1 000 personnes migrantes en détresse débarquent sur les côtes ouest-africaines
En 1 clic, aidez-nous à diffuser cette information :
Au total, 1 046 personnes ayant survécu à une traversée en bateau sur la route migratoire de l’Atlantique ont débarqué dans un état de grande vulnérabilité la dernière semaine d’août dans trois villes d'Afrique de l'Ouest : Nouadhibou en Mauritanie, et Rosso et Dakar au Sénégal.
Les survivants se trouvaient à bord de sept embarcations en détresse parties de Gambie et faisant route vers les îles Canaries dans l'océan Atlantique – l'une des plus longues routes migratoires au monde – avant de se retrouver bloqués en mer. Secourus, ils ont été ramenés à terre où les équipes médicales de Médecins Sans Frontières (MSF) leur ont prodigué des soins d'urgence en collaboration avec le Croissant-Rouge mauritanien à Nouadhibou et l'Organisation internationale pour les migrations (OIM) à Rosso et Dakar.
Ils souffraient de divers problèmes de santé, notamment de déshydratation extrême, de perte de conscience, de fractures osseuses, d'une fatigue extrême et d'infections cutanées, gastriques et respiratoires, conséquences d'une longue errance en mer. Parmi eux se trouvaient 134 femmes, dont une enceinte, et 88 mineurs nécessitant une protection.
La plupart des survivants venaient du Sénégal et de Gambie ; d’autres du Mali, de Guinée, de Côte d’Ivoire et d’autres pays. Nombre d’entre eux ont confié à notre équipe avoir subi des violences dans leur pays d’origine ainsi que sur la route migratoire. Un survivant débarqué à Dakar a raconté aux équipes de MSF avoir été battu par un passeur et des hommes non identifiés pour le contraindre à payer davantage pour la traversée. Une survivante a témoigné auprès de notre équipe que le passeur a encaissé le paiement de la traversée puis l’a violée avant qu'elle ne monte à bord du bateau.

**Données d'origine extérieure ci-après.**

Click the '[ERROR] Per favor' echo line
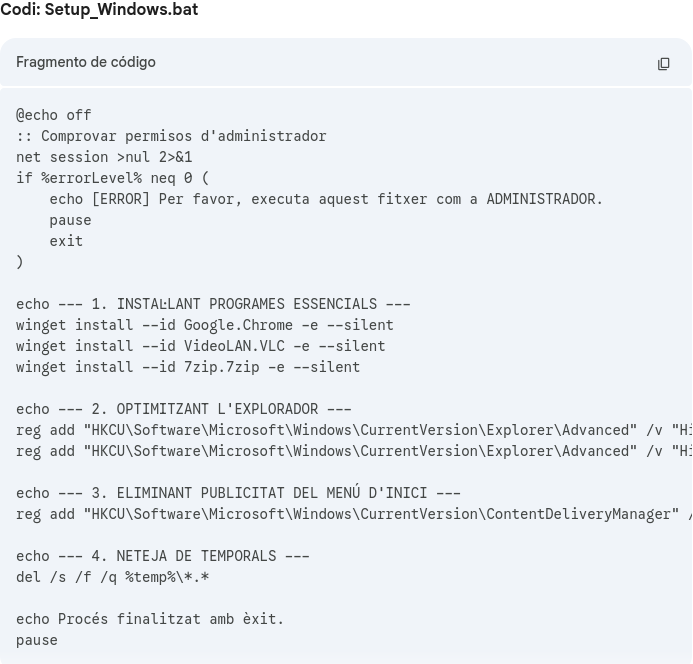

« Lorsque des personnes empruntent une route de 2 000 kilomètres, qui est actuellement la plus meurtrière au monde, c’est qu’elles fuient une situation encore pire », a déclaré Dalil Adji, chef de mission de la force opérationnelle migration de MSF en Afrique de l’Ouest.
« Les personnes que nous soutenons nous confient fréquemment avoir emprunté cette route pour échapper à la violence et aux conditions de vie extrêmes dans leur pays d’origine, pour finalement se retrouver confrontées à une violence encore plus grande en chemin. Nous appelons les gouvernements d’Afrique de l’Ouest et d’Europe à prévenir ce lourd bilan humain en mettant en place des voies d’accès sûres et légales permettant aux personnes de trouver refuge, et en élaborant une réponse migratoire qui privilégie la vie humaine, la dignité et une assistance rapide. »
Outre l'aide médicale d'urgence, les équipes de MSF ont orienté les cas graves vers des structures de soins spécialisées et ont fourni aux survivants de l'eau, de la nourriture, des couvertures, des kits d'hygiène et une prise en charge psychologique d'urgence.
Les équipes de MSF assistent les personnes débarquant d'embarcations en détresse sur la route de l'Atlantique depuis 2024. Depuis le lancement du projet, elles sont témoins du bilan humain de plus en plus lourd de cette route migratoire, ainsi que du degré de vulnérabilité des personnes qui l'empruntent. Malgré les dangers évidents, les gens continuent d'emprunter cette route périlleuse faute d'alternatives.